Candles were lit, incense quickly filled the entire room and loud, dark eerie music was making the walls vibrate. I was sitting on the ground in a comfortable meditative posture, reading the poem which is related to the Nekalah (Change), visualizing the images and the sigil for longer than expected. Then started the intuitive drawing. With my black pen, I closed my eyes and extinguished all incoming thoughts that kept popping in my head. I intuitively navigated toward a dark aspect of who I am, most likely to confront it and transmute it or perhaps, incorporate it. The dark drawing was taking an ominous form, like a masked woman, yelling into darkness. This process took a certain time to be completed and I forced myself to do it many times to ensure that only my intuition was at work, not my reason.
My work of horror finished, I then used a candle to burn the paper so it has a more tortured aesthetic and I then, stared at it in silence for a moment. Inspired, I started vibrating Nekalah (Ne-kah-lah) as it is suggested in the Sinister Tradition. I then proceeded to lay my drawing on my altar cloth (Pentagram) and drop dried roses petals so it relates both to the poem and the table of correspondence that I have, printed by my side. Satisfied, I open my shadow box which contains an energetically concentrated aspect of my self, meant to protect me during psychologically dangerous rituals. The box contains fingernails, teeth’s, images, hairs, souvenirs which all belongs to me. Whoever opens this box without my consent could face retaliations but tonight, it is wide open to ensure the preservation of my sanity.
I fell into trance for what seemed like an hour and I do not recall much of it, apart that it felt both enervating and comforting. After this long process, I focused on my crystal quartz tetrahedron and went on with a tarot spread. The ritual concluded with the counter-clockwise widdershins as is recommended in the Sinister tradition after I had clearly stated my intentions in regard to myself. Interestingly, I felt compelled to bow north and ask for Hecate to keep me protected in her dark shroud and to send me her hounds to guide me when the moment would be appropriate. I then left the room and went to get something to eat immediately.
It should be noted that strange occurrences happened in my room after this ritual and this, all throughout the night. Odd movements, cold breeze, empty text messages on the cellphone, computer closing and opening by itself and weird sounds were heard many times…
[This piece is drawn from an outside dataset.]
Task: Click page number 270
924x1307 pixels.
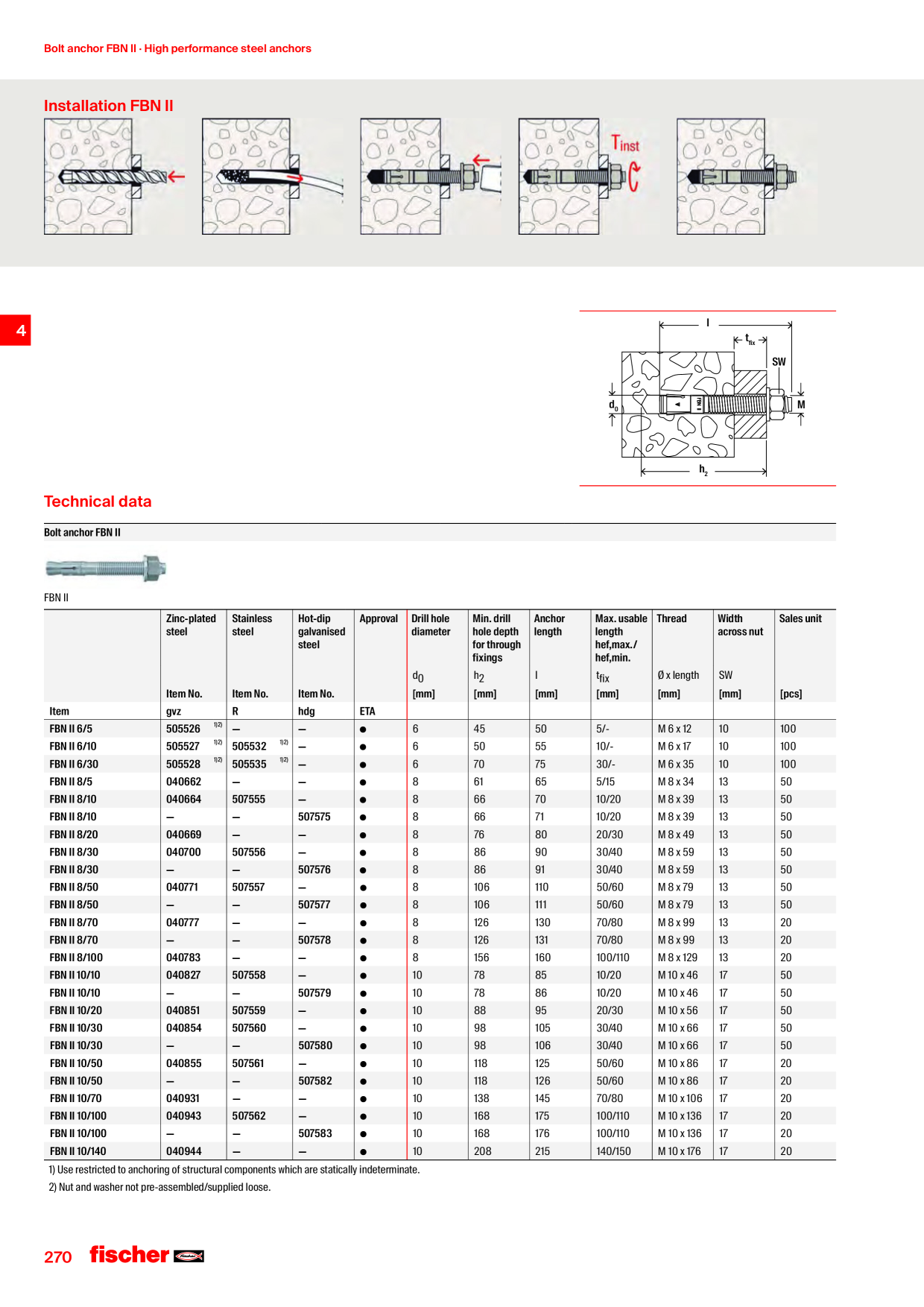Action: point(58,1257)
Finally, I also want to add that there is nothing else to add to this ritual, no possible conclusion(s), at least, not yet since it does not represent a specific work with a specific entity, concept or archetype. It felt more like a session of automatic writing and I am still waiting for the revelations to manifest themselves. I would rather keep it this way and not try to force any meaning(s) out of it. After all, change is inexorable and I am ready to let the mask drop, so the cycle of aging and rebirthing can continue forevermore. Perhaps this is what Richard Moult had in mind when he painted this magnificent card.